Some of it was extremely difficult. Some of the 120 buildings described hadn’t ever been identified. It became a bit of an obsession as I made my way around the village in my daily life trying to work out the subjects of some of these paintings. There was one, a little group of very humble cottages, that had defeated everybody in the past. I suddenly spotted that behind them were three poplars, and I had a eureka moment. I’d seen three poplars in one of the other paintings, behind the schoolhous­e. I then realised that these cottages were actually on the side of what is today Wortham School.

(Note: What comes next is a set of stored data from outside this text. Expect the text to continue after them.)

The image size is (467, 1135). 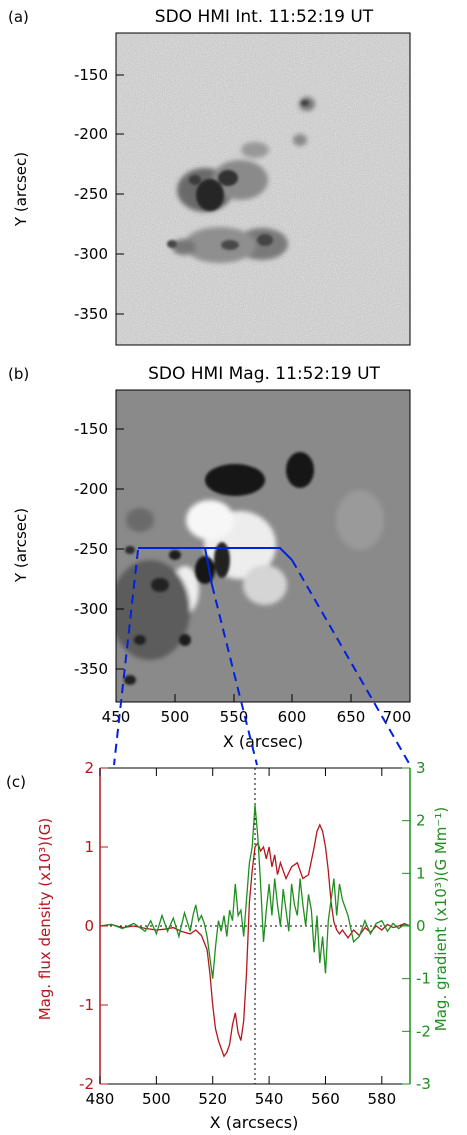 I want to click on y-tick-label-left: 1, so click(x=89, y=847).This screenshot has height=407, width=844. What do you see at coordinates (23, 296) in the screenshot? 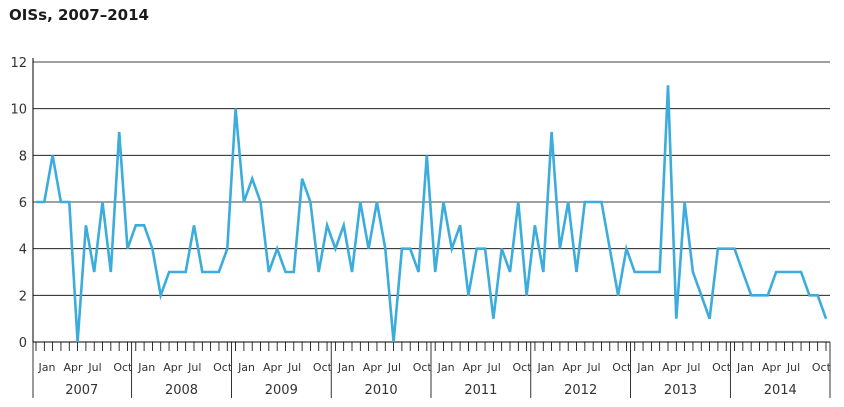
I see `y-tick-label-2: 2` at bounding box center [23, 296]. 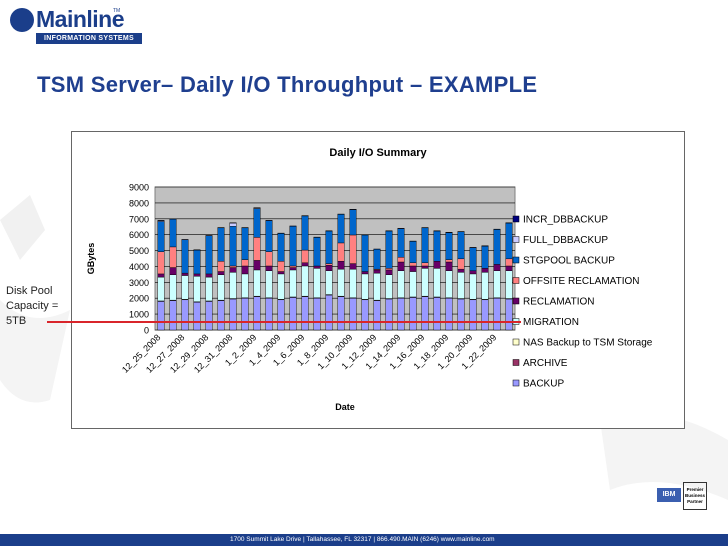 What do you see at coordinates (32, 306) in the screenshot?
I see `annotation-line2: Capacity =` at bounding box center [32, 306].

How does it feel to have published the book? It’s had a really enthusiast­ic reception, not just in the immediate villages where people are familiar with Richard Cobbold or with the places he painted in the book, but from much further afield – we’re getting orders from as far away as Tyne and Wear, Chichester and Birmingham. From what I understand, most buyers are looking into their family history and the word’s getting around that this is a very fulsome new source for people who have relations in this area.